(Entries taken from a collection)
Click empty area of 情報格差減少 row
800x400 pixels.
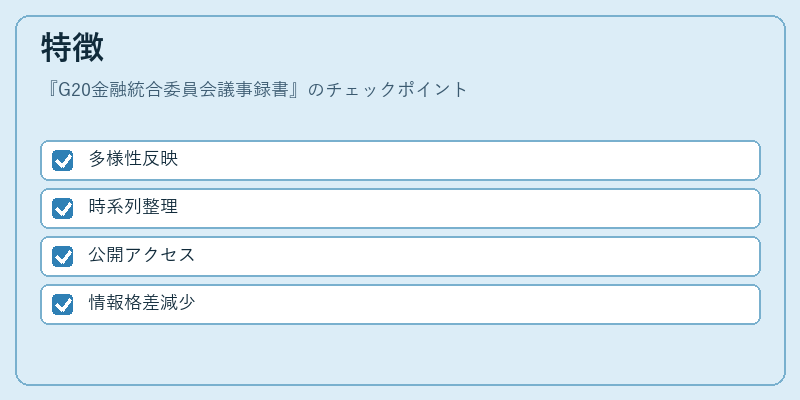click(459, 305)
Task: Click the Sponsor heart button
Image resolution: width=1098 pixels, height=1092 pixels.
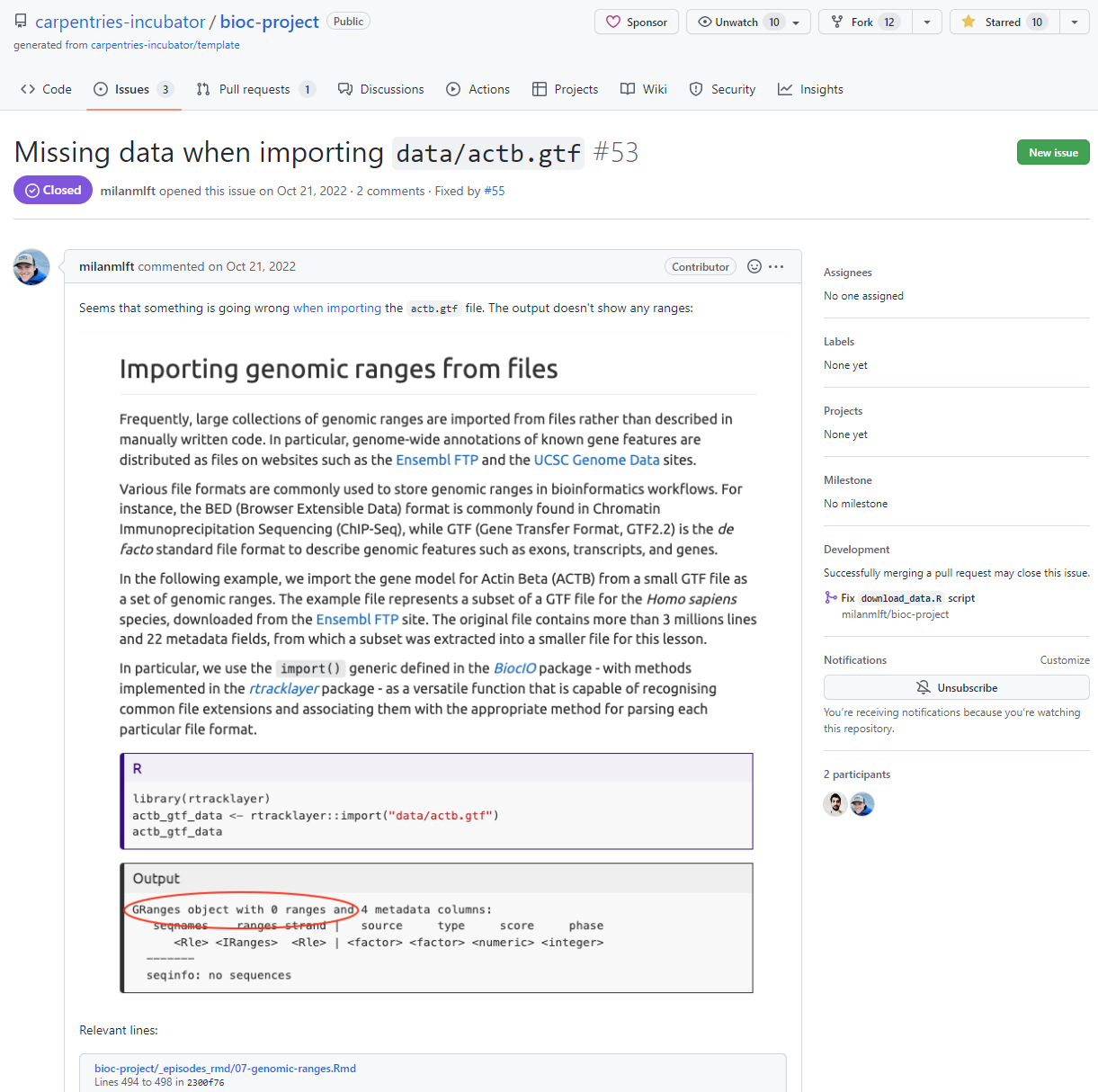Action: (637, 22)
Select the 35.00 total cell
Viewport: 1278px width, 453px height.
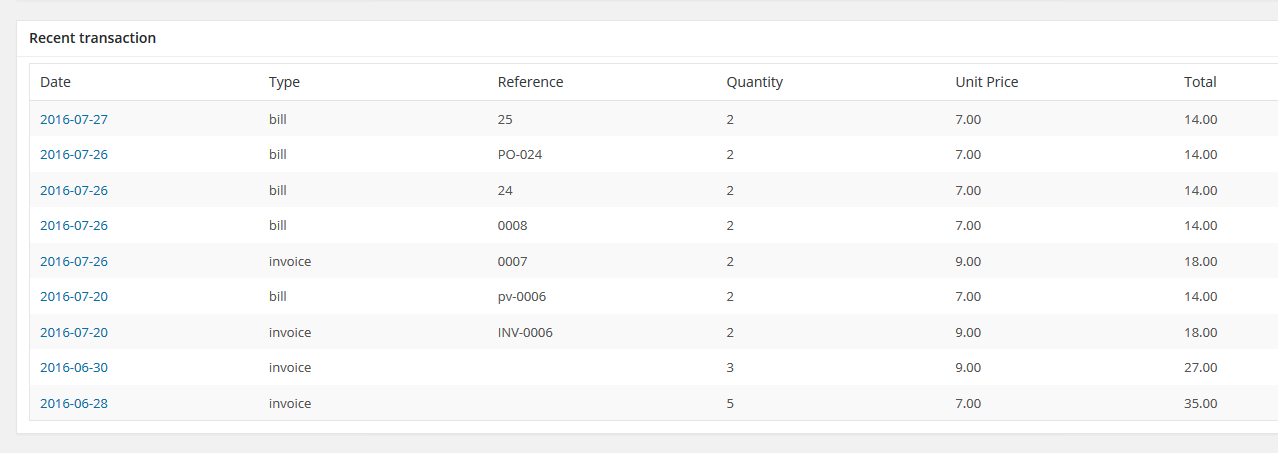tap(1201, 403)
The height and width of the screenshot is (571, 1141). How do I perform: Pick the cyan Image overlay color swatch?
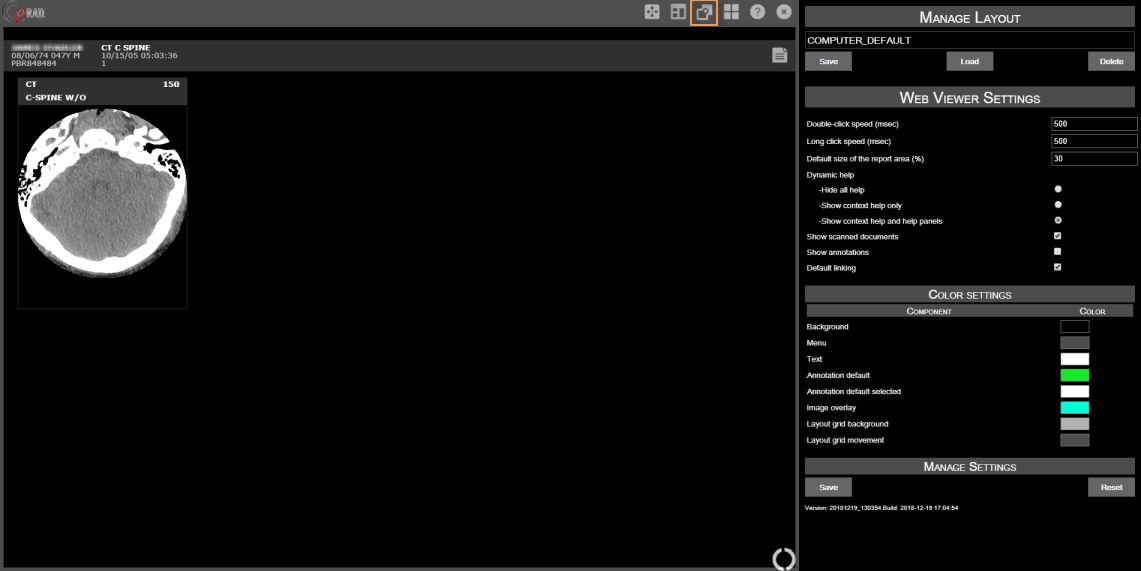point(1074,408)
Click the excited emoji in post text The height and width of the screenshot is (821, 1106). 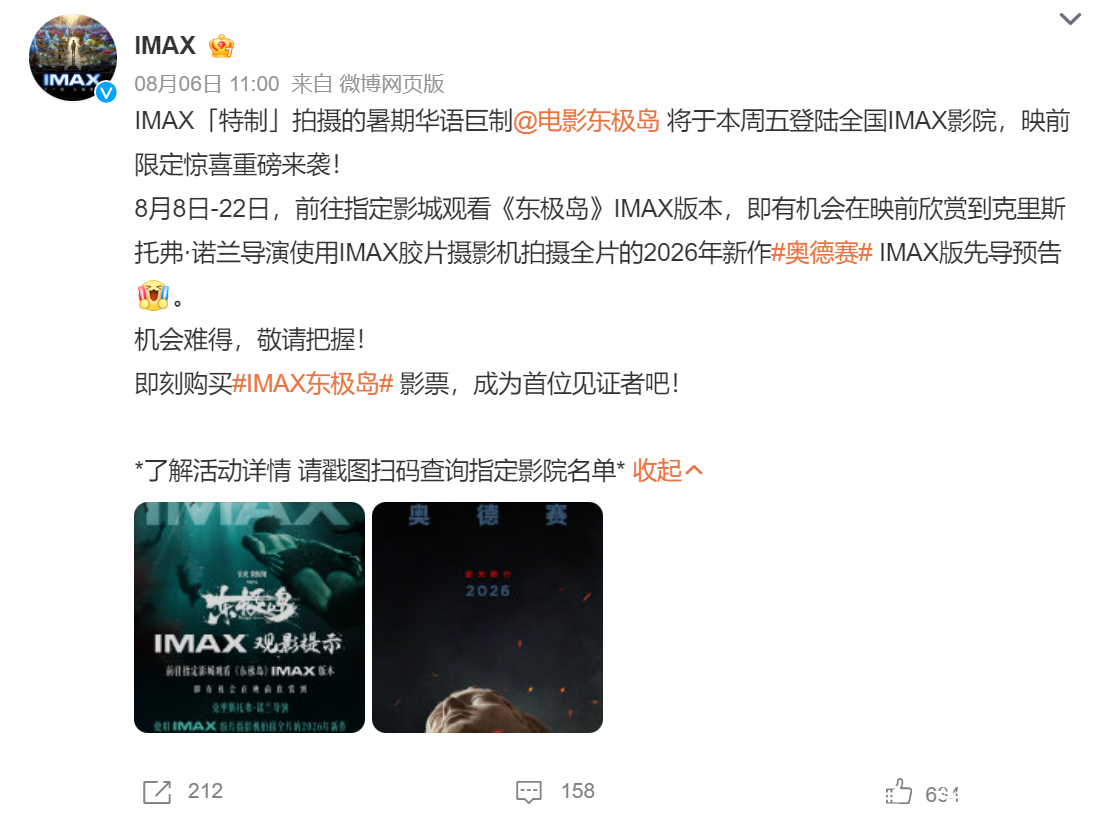tap(153, 296)
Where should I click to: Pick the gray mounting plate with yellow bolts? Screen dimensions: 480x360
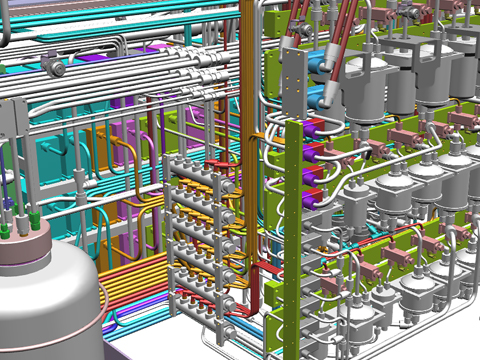[x=295, y=83]
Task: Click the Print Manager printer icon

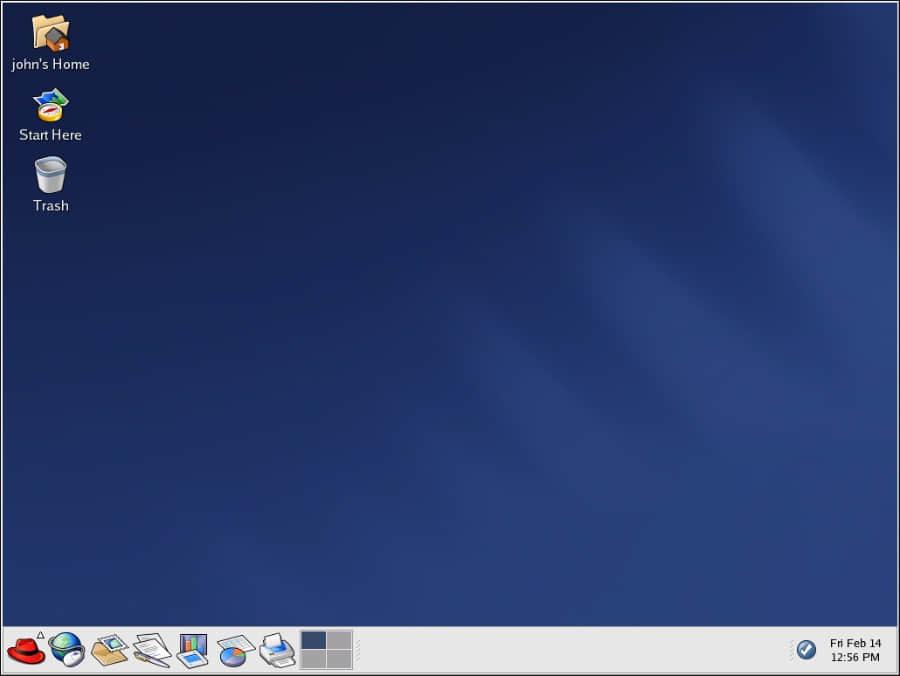Action: [x=277, y=651]
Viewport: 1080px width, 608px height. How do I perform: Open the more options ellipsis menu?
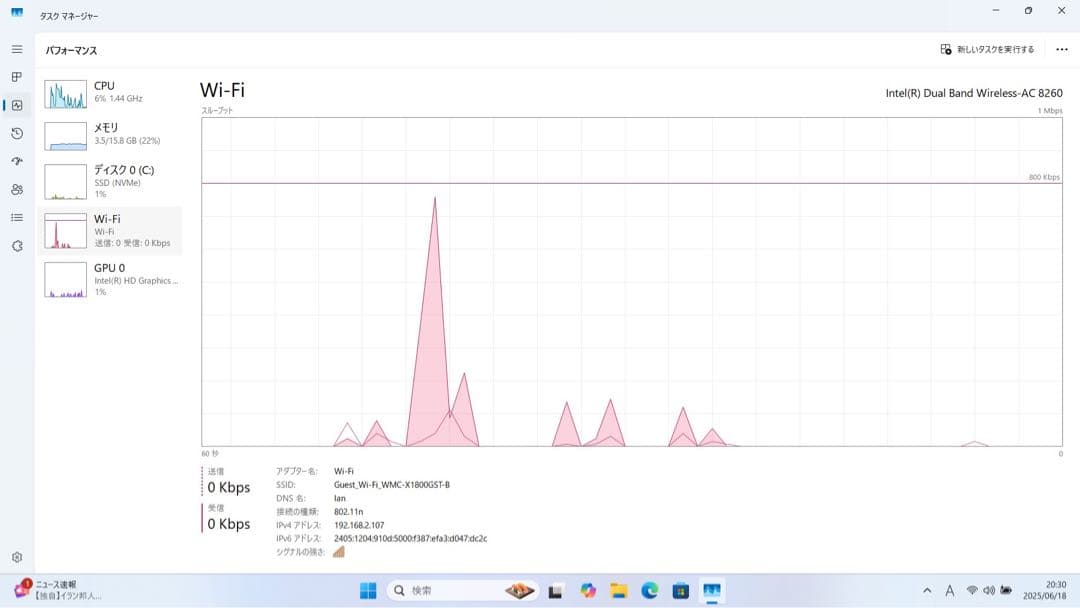pyautogui.click(x=1062, y=48)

▶ **Assignment**: Make an exact copy of the lines of the records from the line containing "Viewport: 1080px width, 608px" through the final line, both ends included, but not of the pictures.

▶ **Problem solution**:
Viewport: 1080px width, 608px height. How do I perform: Open the more options ellipsis menu?
pyautogui.click(x=1062, y=48)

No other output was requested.